As people queued up to vote in Terrazas del Valle area of Tijuana on election day, a man threw a box containing a human head in the morning hours of Sunday.

Authorities said the man tried to run away but did not confirm whether he was captured. They said a plastic bag with human remains and a severed hand was also found at a nearby polling station.

The mid-term election in Mexico was marred by widespread violence, with Mexican media running daily stories of kidnappings, murders of candidates, threats, and bombings, mostly blamed on drug cartels and crime groups.

Since the beginning of the election cycle in September, 97 politicians have been killed and 935 were attacked, reported Reuters, according to security consultancy Etellekt.

More attacks were carried out elsewhere in Mexico on election day. Mexican KFOR Tv reported a video of a man stepping out of a SUV in front of Morena Party offices in Tijuana, before spraying the building with machine gun bullets.

In Mexicali, Baja California’s capital, several people broke into a polling booth and stole ballot boxes. As the men drove away, poll workers were seen running behind the car.

An inactive grenade was also lobbed at a voting station in Naucalpan, authorities said, after which the area was cordoned off.

Experts noted that criminal gangs sought to influence the elections by carrying out the violence. But the government said most of the killings weren’t necessarily related to elections.

All 500 seats in the lower house of the federal Congress are up for grabs along with 15 state governorships and thousands of local leadership positions in the country with 93.5 million Mexicans eligible to vote.

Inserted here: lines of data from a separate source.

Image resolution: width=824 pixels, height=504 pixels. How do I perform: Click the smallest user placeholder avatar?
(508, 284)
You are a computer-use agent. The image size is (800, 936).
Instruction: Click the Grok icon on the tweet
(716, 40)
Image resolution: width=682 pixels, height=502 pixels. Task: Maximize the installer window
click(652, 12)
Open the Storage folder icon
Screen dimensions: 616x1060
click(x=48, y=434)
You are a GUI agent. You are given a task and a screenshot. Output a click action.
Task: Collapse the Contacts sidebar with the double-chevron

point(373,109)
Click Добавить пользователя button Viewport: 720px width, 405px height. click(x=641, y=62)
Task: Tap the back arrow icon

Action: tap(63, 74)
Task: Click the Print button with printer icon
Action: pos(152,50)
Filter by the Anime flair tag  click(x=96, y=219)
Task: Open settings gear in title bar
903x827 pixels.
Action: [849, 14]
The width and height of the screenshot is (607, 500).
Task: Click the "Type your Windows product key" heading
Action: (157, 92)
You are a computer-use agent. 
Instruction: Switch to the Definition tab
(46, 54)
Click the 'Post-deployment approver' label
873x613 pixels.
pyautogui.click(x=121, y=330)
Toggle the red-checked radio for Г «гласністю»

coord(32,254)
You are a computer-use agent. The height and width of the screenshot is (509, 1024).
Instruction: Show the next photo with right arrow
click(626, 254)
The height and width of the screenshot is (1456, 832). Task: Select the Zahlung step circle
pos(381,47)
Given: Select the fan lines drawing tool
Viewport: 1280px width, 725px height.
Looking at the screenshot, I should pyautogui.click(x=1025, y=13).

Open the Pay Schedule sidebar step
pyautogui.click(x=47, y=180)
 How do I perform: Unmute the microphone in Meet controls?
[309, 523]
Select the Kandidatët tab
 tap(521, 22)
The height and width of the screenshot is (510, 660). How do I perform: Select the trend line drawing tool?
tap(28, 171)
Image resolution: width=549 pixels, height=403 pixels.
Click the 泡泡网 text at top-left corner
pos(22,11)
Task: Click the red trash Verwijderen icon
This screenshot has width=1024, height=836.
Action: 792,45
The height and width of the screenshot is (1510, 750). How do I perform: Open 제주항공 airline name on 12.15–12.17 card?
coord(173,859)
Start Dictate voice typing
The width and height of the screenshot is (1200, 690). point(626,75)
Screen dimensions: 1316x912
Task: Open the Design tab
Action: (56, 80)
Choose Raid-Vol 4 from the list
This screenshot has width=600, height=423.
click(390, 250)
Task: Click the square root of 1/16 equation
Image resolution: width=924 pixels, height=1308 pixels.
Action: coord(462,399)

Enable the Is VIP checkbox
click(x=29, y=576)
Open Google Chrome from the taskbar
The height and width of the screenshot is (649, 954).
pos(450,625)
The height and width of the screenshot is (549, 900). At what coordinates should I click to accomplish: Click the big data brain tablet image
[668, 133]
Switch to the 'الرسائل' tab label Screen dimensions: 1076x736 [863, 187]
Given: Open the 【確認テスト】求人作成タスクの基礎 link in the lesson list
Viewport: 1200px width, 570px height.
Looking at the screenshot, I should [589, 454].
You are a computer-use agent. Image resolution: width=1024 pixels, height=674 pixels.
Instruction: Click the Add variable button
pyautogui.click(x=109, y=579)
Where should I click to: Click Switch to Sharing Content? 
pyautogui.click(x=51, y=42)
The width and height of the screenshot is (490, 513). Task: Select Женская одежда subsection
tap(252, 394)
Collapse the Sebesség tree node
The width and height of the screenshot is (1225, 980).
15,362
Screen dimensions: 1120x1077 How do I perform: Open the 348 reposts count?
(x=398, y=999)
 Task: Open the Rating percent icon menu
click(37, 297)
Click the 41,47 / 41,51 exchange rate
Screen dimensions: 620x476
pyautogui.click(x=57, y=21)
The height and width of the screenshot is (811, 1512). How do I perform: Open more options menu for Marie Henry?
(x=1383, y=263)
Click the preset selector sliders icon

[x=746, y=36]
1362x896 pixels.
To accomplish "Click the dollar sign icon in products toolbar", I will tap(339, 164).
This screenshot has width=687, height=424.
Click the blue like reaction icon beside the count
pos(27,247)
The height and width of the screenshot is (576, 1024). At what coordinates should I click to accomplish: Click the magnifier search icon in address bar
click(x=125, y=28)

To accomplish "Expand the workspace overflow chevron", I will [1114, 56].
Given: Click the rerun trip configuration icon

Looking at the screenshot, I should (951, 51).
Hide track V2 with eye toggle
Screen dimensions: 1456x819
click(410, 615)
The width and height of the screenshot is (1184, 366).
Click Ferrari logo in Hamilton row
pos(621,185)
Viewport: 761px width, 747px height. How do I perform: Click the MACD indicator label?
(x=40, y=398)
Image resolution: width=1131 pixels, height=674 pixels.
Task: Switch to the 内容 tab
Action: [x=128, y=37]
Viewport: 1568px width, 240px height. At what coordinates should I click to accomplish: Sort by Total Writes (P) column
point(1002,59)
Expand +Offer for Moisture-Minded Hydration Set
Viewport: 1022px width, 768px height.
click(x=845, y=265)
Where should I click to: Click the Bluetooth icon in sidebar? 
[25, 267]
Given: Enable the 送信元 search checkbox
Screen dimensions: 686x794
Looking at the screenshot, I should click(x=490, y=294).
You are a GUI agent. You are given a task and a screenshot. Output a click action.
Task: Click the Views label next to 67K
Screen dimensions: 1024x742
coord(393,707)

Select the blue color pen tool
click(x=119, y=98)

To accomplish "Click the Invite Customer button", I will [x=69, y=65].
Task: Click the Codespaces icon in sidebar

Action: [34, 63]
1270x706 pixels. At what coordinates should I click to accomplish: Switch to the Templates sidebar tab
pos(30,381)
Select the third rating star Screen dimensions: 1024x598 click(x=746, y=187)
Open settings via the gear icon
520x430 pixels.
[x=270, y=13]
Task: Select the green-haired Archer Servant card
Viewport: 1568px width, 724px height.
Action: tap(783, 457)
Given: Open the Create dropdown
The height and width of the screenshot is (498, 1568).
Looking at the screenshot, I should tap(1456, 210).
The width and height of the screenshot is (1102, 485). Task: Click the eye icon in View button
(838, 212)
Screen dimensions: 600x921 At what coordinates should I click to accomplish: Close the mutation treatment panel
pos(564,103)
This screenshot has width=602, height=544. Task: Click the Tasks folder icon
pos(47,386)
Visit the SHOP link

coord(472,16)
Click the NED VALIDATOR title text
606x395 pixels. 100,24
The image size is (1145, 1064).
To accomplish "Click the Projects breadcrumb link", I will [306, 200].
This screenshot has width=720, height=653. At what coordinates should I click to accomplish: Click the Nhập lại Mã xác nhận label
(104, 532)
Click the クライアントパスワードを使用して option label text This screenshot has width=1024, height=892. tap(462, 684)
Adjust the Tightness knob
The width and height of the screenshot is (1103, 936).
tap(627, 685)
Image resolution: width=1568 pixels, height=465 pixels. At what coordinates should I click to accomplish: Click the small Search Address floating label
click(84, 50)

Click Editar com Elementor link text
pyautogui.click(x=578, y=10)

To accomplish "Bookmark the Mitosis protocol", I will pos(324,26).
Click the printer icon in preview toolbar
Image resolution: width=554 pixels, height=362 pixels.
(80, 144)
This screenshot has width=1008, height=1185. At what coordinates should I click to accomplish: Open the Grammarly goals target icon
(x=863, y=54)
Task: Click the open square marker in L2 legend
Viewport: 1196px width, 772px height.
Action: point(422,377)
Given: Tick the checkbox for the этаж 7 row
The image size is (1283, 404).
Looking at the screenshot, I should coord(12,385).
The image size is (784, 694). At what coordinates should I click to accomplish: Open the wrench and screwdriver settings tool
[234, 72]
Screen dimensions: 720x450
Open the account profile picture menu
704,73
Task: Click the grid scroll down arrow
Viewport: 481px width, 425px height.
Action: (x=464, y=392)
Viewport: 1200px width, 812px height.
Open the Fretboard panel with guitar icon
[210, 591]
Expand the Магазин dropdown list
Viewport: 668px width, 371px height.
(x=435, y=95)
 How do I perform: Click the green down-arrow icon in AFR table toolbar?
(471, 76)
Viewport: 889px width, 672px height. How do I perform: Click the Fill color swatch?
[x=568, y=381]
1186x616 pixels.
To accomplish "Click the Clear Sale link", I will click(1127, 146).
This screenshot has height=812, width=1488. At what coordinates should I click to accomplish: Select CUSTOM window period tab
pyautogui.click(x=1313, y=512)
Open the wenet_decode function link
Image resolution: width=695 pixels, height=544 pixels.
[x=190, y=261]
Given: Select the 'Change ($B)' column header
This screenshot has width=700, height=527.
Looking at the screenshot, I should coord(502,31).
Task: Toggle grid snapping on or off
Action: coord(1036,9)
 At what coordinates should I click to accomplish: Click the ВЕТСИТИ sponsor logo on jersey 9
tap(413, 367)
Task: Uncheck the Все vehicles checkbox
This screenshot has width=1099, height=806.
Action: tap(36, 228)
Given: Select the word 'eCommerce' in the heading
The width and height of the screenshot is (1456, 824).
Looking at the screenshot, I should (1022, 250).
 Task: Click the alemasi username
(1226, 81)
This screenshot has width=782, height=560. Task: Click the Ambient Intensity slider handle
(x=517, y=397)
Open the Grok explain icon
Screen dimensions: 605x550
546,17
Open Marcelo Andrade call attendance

Observers are describing the election as the largest and most competitive in Mexico’s history.

President Andrés Manuel López Obrador is himself not in the running but hoping to gain congressional supermajority for his governing National Regeneration Movement (Morena) party and allies.

According to preliminary results, the president’s coalition held its control of the Congress in mid-term elections but lost its supermajority in the lower house.

Morena party won between 190 and 203 seats following Sunday’s election day, according to projections by the national electoral institute.